De verlossing van de wereld van angst en geweld bestaat, volgens Drewermann uit een fundamentele verandering. Hij grijpt terug op de vredesgedachte van de Bergrede. Gedachten die we kunnen vinden in veel religies en spirituele zienswijzen. Zoals in de woorden van de Boeddha: ‘Door niet te haten, komt haat tot rust. Dat is een eeuwige wet’. Mahatma Gandhi heeft zijn hele leven hij in dienst gesteld van geweldloosheid, het ‘niet-schaden’, het ‘niet-doden’: ahimsa. Ahimsa is in het hindoeïsme en boeddhisme het principe van het vermijden van het kwetsen van levende wezens.

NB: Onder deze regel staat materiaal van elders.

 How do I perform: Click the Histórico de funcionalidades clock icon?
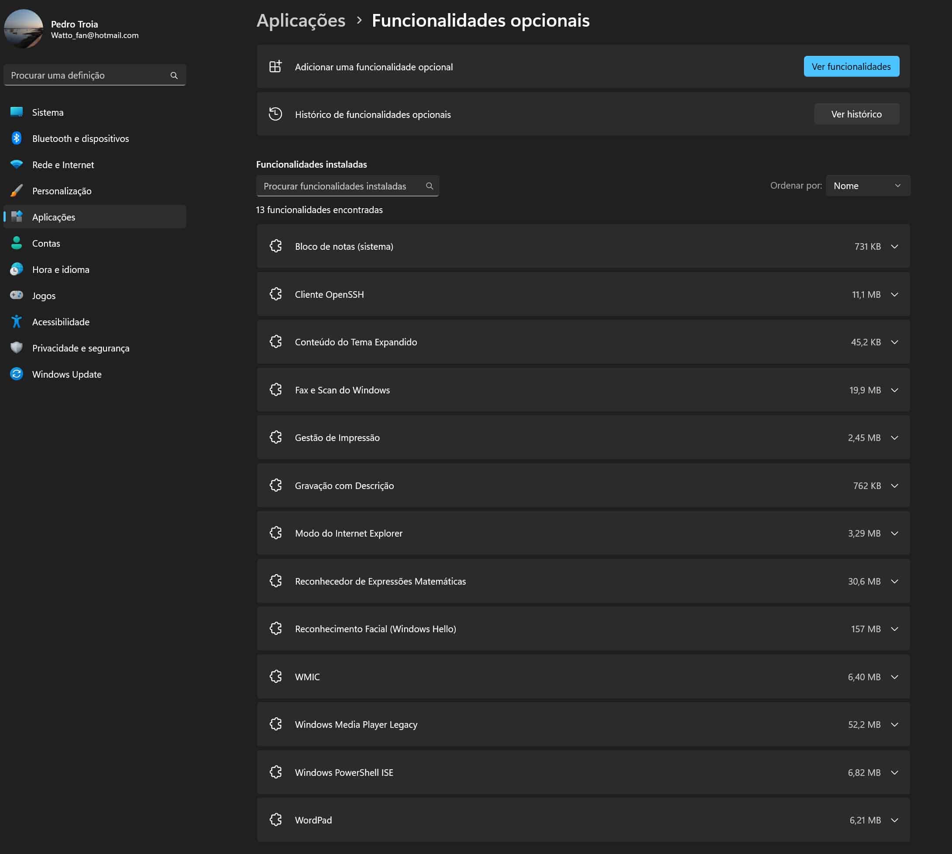pos(275,114)
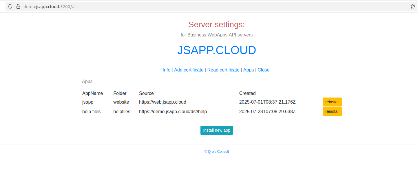Viewport: 418px width, 169px height.
Task: Open the Q-bis Consult footer link
Action: (217, 152)
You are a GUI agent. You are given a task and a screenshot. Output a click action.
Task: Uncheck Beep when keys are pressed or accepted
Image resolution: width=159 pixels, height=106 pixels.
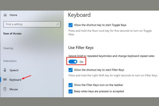pyautogui.click(x=70, y=91)
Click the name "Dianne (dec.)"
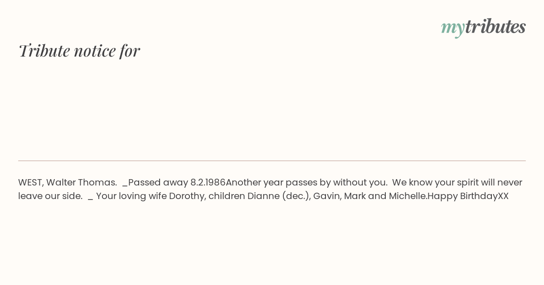Image resolution: width=544 pixels, height=285 pixels. [279, 196]
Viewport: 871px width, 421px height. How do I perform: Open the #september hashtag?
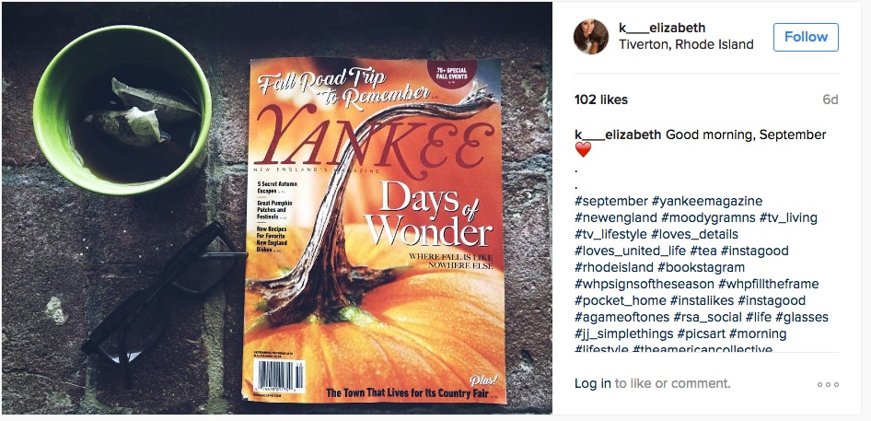[x=611, y=201]
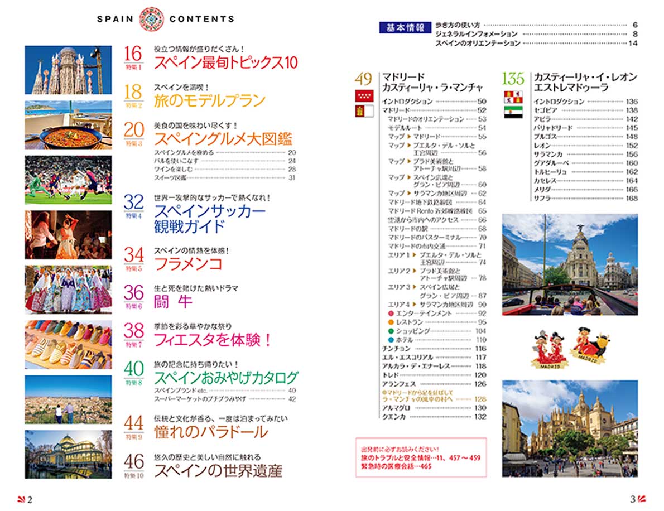664x511 pixels.
Task: Open the Segovia cathedral plaza photo
Action: click(x=569, y=427)
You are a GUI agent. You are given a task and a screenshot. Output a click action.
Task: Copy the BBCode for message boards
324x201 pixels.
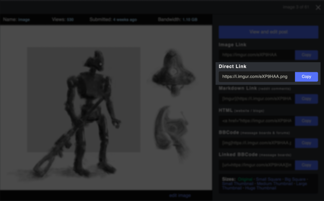pyautogui.click(x=306, y=143)
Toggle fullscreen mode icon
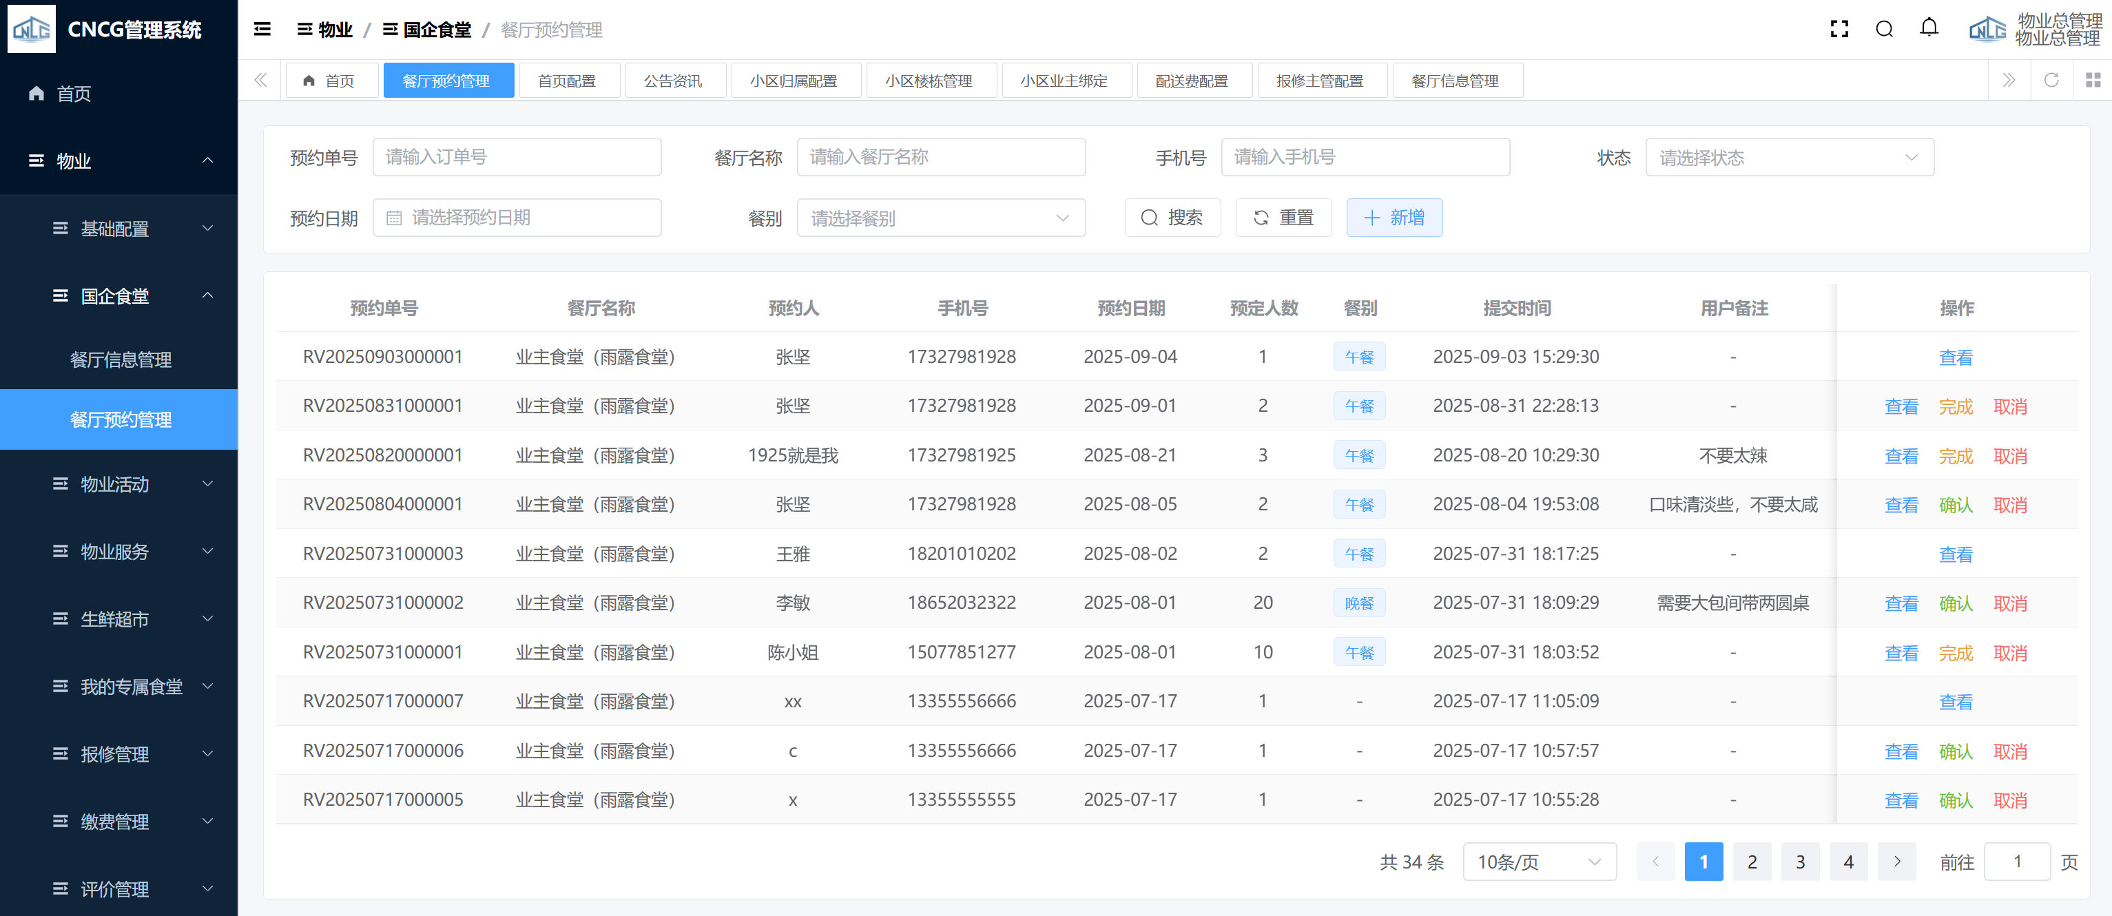 (1839, 30)
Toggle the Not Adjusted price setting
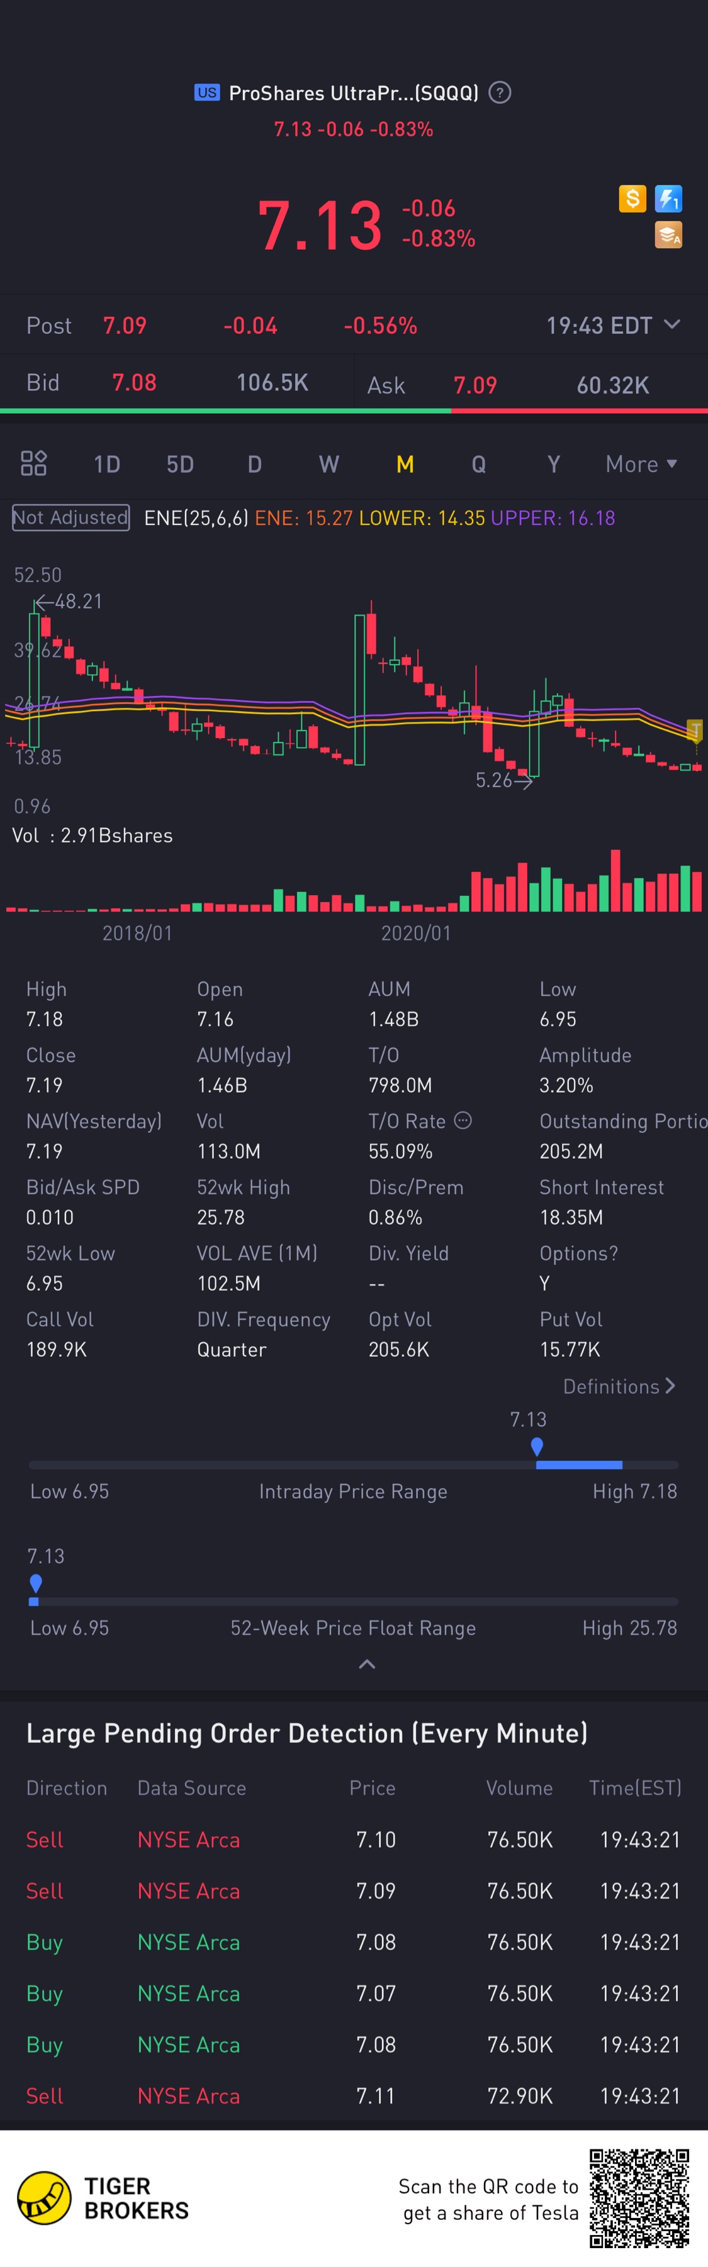This screenshot has width=708, height=2267. coord(70,517)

Dit principe gaat verder dan enkel het vermijden van fysiek geweld. Het omvat ook het vermijden van verbale agressie, van kwade intenties en van negatieve gedachten. Drewermann: ‘Voor passief verzet is innerlijke kracht nodig die uit integriteit, zachtmoedigheid en empathie bestaat’. Hij vertaalt de woorden uit de Bergrede als volgt: ‘Ik geef jullie mijn vrede. Weg uit de vicieuze cirkel van de angst! Bestrijd het kwade niet met een groter kwaad. Steek je zwaard weg, volg geen staatsopdracht tot doden!’
Drewermanns boek is een doorwrochte studie over oorlog en vrede. Hij verbindt historische data met beschouwingen over de relatie met de geldeconomie, met wereldpolitieke ontwikkelingen, met psychologische gezichtspunten en met het (ge)weten van het hart. Een (ge)weten dat vertelt: ‘Geweld is uitdrukking van innerlijke zwakheid’.
De (vaak uitgebreide) voetnoten maken het lezen soms lastig. Maar geven diepgang!
Alleen door vrede. Vredeseducatie aan de hand van de Bergrede. Eugen Drewermann. Uitgeverij Van Warven, Kampen. ISBN 978 94 93288 93 5. Nederlandse vertaling: Bert L. van der Woude. Prijs: € 24,95.

Prachtig artikel. Ongetwijfeld komen er reacties in de trend van: maar de bevrijdingsstrijd van de volkeren dan? Moeten die ook zonder wapens worden gevoerd? Nee, omdat een strijd tegen dictatoriale overheersers een moreel gerechtvaardigde strijd is en er geen sprake is van woekerwinsten, of narcistische machtswellust maar bevrijding van een onderdrukt volk.
Inderdaad weer een mooi artikel van Wouter. Mooie, heldere, reactie ook van jou Marlon. De vraag die jij stelt, stelde mijn vrouw deze week ook ongeveer zo in een gesprek dat we hadden over geweld. Mijn antwoord is echter “ja”. Zodra je geweld moet gaan gebruiken om je doel te bereiken, zou dat een ‘no go’ moeten zijn.
In de wereld zoals die is en ook altijd is geweest, wordt dat waarschijnlijk als vreselijk naïef en onrealistisch aangemerkt.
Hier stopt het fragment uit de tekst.